*Pixel coordinate grounding data*:

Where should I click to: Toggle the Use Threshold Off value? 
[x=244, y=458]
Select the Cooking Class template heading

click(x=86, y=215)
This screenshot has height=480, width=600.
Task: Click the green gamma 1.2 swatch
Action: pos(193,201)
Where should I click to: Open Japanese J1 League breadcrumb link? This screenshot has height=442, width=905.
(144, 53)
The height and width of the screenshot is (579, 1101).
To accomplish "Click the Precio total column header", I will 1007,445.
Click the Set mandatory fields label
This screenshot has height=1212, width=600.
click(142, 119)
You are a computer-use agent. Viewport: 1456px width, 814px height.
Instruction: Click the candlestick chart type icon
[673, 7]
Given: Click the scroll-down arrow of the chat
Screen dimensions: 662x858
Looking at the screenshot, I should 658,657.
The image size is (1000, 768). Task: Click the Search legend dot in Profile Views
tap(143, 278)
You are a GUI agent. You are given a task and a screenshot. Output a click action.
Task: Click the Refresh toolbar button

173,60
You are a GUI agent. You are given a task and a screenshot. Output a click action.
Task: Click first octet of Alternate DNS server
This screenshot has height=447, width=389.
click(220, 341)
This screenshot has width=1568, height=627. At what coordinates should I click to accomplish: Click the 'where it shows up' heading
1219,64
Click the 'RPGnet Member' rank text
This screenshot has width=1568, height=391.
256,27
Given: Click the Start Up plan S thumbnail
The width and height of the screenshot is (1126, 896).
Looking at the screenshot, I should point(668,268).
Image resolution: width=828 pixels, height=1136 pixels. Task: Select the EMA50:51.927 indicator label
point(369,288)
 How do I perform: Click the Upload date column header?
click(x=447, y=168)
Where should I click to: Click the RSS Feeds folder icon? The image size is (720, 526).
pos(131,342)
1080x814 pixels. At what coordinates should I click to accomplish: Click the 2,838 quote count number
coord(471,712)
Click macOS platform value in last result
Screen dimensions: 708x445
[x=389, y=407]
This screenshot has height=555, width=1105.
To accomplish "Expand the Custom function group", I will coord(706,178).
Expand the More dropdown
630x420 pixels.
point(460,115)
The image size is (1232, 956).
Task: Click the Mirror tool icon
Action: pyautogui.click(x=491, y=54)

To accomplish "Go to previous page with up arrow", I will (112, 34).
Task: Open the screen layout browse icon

*WHAT TO WORK ON*: Every entry should be retyped exactly as it appears.

*FINISHED EXERCISE*:
Where should I click to: Toggle the Use Threshold Off value? 
[x=244, y=458]
Select the Cooking Class template heading

click(x=86, y=215)
This screenshot has height=480, width=600.
Task: Click the green gamma 1.2 swatch
Action: pos(193,201)
Where should I click to: Open Japanese J1 League breadcrumb link? This screenshot has height=442, width=905.
(144, 53)
The height and width of the screenshot is (579, 1101).
To accomplish "Click the Precio total column header", I will 1007,445.
Click the Set mandatory fields label
This screenshot has height=1212, width=600.
click(142, 119)
You are a computer-use agent. Viewport: 1456px width, 814px height.
Instruction: Click the candlestick chart type icon
[673, 7]
Given: Click the scroll-down arrow of the chat
Screen dimensions: 662x858
Looking at the screenshot, I should 658,657.
The image size is (1000, 768). Task: Click the Search legend dot in Profile Views
tap(143, 278)
You are a GUI agent. You are given a task and a screenshot. Output a click action.
Task: Click the Refresh toolbar button

173,60
You are a GUI agent. You are given a task and a screenshot. Output a click action.
Task: Click first octet of Alternate DNS server
This screenshot has height=447, width=389.
click(220, 341)
This screenshot has width=1568, height=627. At what coordinates should I click to accomplish: Click the 'where it shows up' heading
1219,64
Click the 'RPGnet Member' rank text
This screenshot has width=1568, height=391.
256,27
Given: Click the Start Up plan S thumbnail
The width and height of the screenshot is (1126, 896).
Looking at the screenshot, I should point(668,268).
Image resolution: width=828 pixels, height=1136 pixels. Task: Select the EMA50:51.927 indicator label
point(369,288)
 How do I perform: Click the Upload date column header?
click(x=447, y=168)
Where should I click to: Click the RSS Feeds folder icon? The image size is (720, 526).
pos(131,342)
1080x814 pixels. At what coordinates should I click to accomplish: Click the 2,838 quote count number
coord(471,712)
Click macOS platform value in last result
Screen dimensions: 708x445
[x=389, y=407]
This screenshot has height=555, width=1105.
To accomplish "Expand the Custom function group", I will coord(706,178).
Expand the More dropdown
630x420 pixels.
point(460,115)
The image size is (1232, 956).
Task: Click the Mirror tool icon
Action: pyautogui.click(x=491, y=54)

To accomplish "Go to previous page with up arrow", I will (112, 34).
Task: Open the screen layout browse icon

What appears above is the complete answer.